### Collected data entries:
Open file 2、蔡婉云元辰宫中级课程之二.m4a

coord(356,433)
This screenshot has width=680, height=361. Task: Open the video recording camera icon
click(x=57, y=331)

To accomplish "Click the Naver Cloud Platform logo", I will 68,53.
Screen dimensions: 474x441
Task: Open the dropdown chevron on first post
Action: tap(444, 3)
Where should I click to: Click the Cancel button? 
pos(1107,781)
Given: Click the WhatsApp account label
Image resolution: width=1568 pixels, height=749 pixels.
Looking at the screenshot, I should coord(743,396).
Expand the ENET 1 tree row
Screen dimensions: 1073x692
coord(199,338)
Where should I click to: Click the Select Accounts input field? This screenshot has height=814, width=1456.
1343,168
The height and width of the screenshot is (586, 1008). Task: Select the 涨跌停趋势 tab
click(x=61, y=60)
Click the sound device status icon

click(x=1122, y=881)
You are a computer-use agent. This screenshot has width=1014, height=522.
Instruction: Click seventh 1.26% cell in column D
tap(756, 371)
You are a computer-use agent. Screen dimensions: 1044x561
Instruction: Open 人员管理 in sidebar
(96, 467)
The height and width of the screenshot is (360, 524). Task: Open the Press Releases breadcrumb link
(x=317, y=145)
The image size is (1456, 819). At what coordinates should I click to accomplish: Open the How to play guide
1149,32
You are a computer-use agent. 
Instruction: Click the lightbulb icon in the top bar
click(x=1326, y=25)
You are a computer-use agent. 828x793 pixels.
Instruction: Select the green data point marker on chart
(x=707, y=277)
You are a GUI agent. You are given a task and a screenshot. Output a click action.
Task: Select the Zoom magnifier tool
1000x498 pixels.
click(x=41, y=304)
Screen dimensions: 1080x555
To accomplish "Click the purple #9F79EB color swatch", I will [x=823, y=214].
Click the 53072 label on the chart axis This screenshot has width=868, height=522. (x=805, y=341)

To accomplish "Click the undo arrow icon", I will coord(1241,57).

### What you should do:
Whenever a line in the records contains the word "computer", copy that line.

### Exercise output:
You are a computer-use agent. This screenshot has width=1014, height=522.
You are a computer-use agent. Screen dimensions: 1044x561
You are a computer-use agent. 
You are a computer-use agent. 828x793 pixels.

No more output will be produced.